— HOW TO COMPLETE THIS TASK —
Of the lines below, write out exactly those from the line with "Viewport: 135px width, 113px" through the line with "The width and height of the screenshot is (634, 388).", both included, and skip the rest.

------------------------------

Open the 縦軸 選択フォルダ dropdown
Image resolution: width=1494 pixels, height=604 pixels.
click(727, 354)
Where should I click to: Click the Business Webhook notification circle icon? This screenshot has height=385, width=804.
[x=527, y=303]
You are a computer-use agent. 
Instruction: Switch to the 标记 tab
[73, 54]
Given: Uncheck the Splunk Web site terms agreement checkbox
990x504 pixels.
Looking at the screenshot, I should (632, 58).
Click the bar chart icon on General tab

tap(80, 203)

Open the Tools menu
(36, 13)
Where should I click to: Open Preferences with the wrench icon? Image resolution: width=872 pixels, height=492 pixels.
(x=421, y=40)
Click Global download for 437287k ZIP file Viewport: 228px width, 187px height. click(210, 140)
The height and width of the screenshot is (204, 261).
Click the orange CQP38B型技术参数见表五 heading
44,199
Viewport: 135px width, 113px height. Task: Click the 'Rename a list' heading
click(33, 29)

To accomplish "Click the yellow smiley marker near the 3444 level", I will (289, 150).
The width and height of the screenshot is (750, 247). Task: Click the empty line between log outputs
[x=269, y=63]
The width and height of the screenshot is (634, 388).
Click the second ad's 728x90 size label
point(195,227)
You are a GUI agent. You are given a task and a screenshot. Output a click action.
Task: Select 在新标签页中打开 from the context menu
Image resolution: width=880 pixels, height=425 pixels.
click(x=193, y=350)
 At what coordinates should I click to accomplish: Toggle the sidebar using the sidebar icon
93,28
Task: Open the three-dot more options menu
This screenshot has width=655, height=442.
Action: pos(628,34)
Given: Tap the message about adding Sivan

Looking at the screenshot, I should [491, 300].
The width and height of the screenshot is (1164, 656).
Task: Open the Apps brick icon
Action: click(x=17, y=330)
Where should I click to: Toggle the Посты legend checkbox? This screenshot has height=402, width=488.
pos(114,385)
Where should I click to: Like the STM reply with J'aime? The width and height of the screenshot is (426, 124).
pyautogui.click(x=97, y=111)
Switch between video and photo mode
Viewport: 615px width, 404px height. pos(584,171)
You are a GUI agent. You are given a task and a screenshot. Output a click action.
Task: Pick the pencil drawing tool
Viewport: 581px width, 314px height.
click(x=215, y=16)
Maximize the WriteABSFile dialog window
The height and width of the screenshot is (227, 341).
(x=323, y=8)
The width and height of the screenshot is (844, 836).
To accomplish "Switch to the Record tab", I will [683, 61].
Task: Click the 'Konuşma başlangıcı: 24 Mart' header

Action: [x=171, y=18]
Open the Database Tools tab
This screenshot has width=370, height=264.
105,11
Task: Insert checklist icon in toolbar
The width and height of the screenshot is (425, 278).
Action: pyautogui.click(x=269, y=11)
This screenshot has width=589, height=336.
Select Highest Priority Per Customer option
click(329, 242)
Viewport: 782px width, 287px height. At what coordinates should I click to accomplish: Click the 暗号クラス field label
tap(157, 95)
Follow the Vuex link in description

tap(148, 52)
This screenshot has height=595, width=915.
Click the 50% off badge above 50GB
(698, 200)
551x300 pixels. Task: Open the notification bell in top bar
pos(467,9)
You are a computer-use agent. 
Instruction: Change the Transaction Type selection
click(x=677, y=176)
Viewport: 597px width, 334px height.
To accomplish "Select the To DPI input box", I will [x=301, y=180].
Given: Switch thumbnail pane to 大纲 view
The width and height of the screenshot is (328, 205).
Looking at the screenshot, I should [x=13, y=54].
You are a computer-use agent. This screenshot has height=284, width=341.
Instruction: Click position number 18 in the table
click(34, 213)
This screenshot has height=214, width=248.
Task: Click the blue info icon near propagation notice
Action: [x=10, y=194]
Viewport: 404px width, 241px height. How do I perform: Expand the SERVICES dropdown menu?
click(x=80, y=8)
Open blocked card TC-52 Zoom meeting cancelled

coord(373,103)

------------------------------

— SOLUTION FOR THIS EXERCISE —
Viewport: 135px width, 113px height. Task: Click the 'Rename a list' heading
click(33, 29)

To accomplish "Click the yellow smiley marker near the 3444 level", I will (289, 150).
The width and height of the screenshot is (750, 247). Task: Click the empty line between log outputs
[x=269, y=63]
The width and height of the screenshot is (634, 388).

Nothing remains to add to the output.